Es necesario destacar que este recurso está diseminado en toda su obra, hasta en sus cartas y sus ensayos. Es una estética que le brotaba de forma natural. Como él mismo dijera: «Soy ese que hace más seria la seriedad a través del humor, del absurdo y de lo grotesco».

-Uno de los temas que más se desarrolla en el texto es la diferencia existente entre lo grotesco y lo absurdo. ¿Por qué muestra tanto interés en hacer esta separación?

-La categoría estética con que más comúnmente se asocia a Piñera es el absurdo; de hecho, lo consideramos como un pionero del teatro del absurdo a la par de los autores europeos. La imagen grotesca en su obra había sido trabajada, pero en menor medida y en un plano de enunciación.

Al dedicar todo un libro a este tipo de imagen, creí necesaria una distinción entre ambas categorías, que de por sí son complementarias y que comparten el mismo canon de autores representativos.

-¿Cuánto puede aportar para la literatura cubana actual revisitar la obra de un autor como él?

-En primera instancia me encuentro con un  ingenio literario inusitado, que le da gran importancia a la invención literaria para describir artísticamente las angustias e injusticias de su entorno.

Detrás del estilo aparentemente sencillo hay gran sedimentación de lecturas, y su inconformismo llevado al arte es un ejemplo para la creación joven que a veces no halla el instrumento necesario para expresar sus malestares.

Piñera es un modelo de compromiso con la escritura, a pesar de cualquier tipo de carencias e incomprensiones. Es un escritor de verbo; no contempla. La acción es la que nos devela su fuerza imaginativa.

Cada época necesita de un hombre como él, o igual, de un desenfado inteligente para expresar lo que se siente, tanto de uno mismo como de los creadores de su entorno que en ocasiones se acomodan, se engolosinan en sí mismos y claudican ante el facilismo o modas reinantes.

-El ensayo suele ser reconocido como un género complejo, donde deben estar equilibradas la función didáctica y crítica con la voluntad de estilo.  Alfonso Reyes lo llamó «el centauro de los géneros», mientras que Eugenio D'Ors lo definió como «la poetización del saber». ¿Considera que Virgilio Piñera o la libertad de lo grotesco cumple con todos los requisitos del género? ¿Qué representa para una persona joven recibir un premio tan importante en esta categoría?

-El libro está más cercano a la definición de Alfonso Reyes. El centauro es una de las imágenes heredadas de la antigüedad grecolatina.
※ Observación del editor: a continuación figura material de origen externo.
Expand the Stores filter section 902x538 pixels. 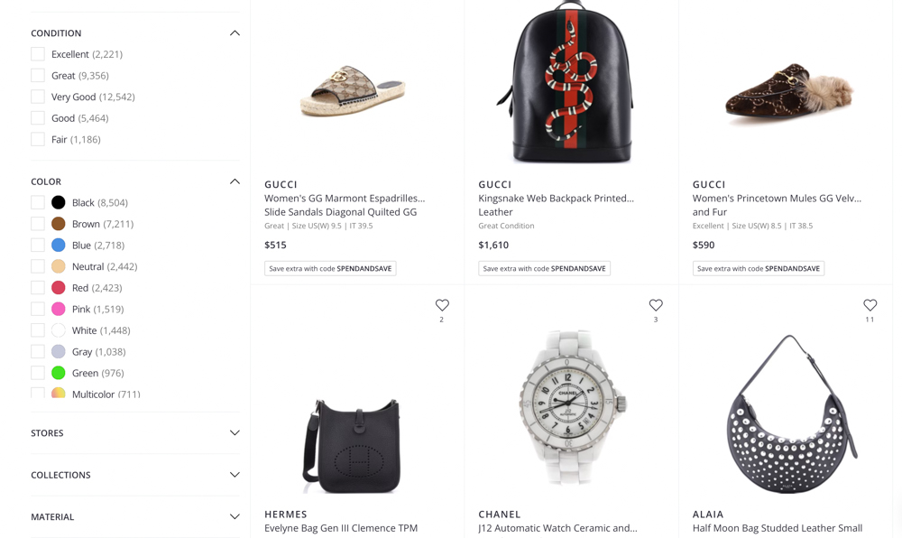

En la obra hay mucho didactismo, pues trato de explicar al lector los vericuetos de la palabra y su recorrido en la historia del arte desde que se instaurara como categoría estética; todo esto sin separarme de la crítica y análisis de sus textos y en un estilo lo más comunicativo posible. Mi afán y modelo de ensayo está más en consonancia con el concepto de Eugenio D'Ors de «la poetización del saber», pero los requisitos de la investigación académica, ligada al género de ensayo, conspiran un poco contra este ideal.

No trato de pensar mucho en la connotación del premio. De hecho, soy el tercer joven que lo obtiene en este género, luego de Duanel Díaz y Abel González Melo. Quisiera que se viera como la oportunidad latente que tienen los creadores jóvenes de tener fe en su obra y no cejar en mostrarla a las editoriales o participar en los principales concursos literarios.

-¿Continuará trabajando la obra de Piñera? ¿Qué otros proyectos creativos le ocupan en la actualidad a David Leyva?

-Mi interés mayor es que se conozca más la crítica literaria de este escritor. En lo personal organicé una antología con toda su obra, junto a un estudio introductorio que con paciencia algún día verá la luz.

Recién culminé un libro sobre la imagen grotesca en la obra literaria de José Martí, que es uno de los grandes paradigmas de esta estética en nuestra historia literaria. Y como el recurso tiene su origen en las decoraciones ornamentales, ahora estoy más concentrado en la crítica de artes plásticas y la figura del Héroe Nacional, debido a mi vínculo laboral con el Centro de Estudios Martianos.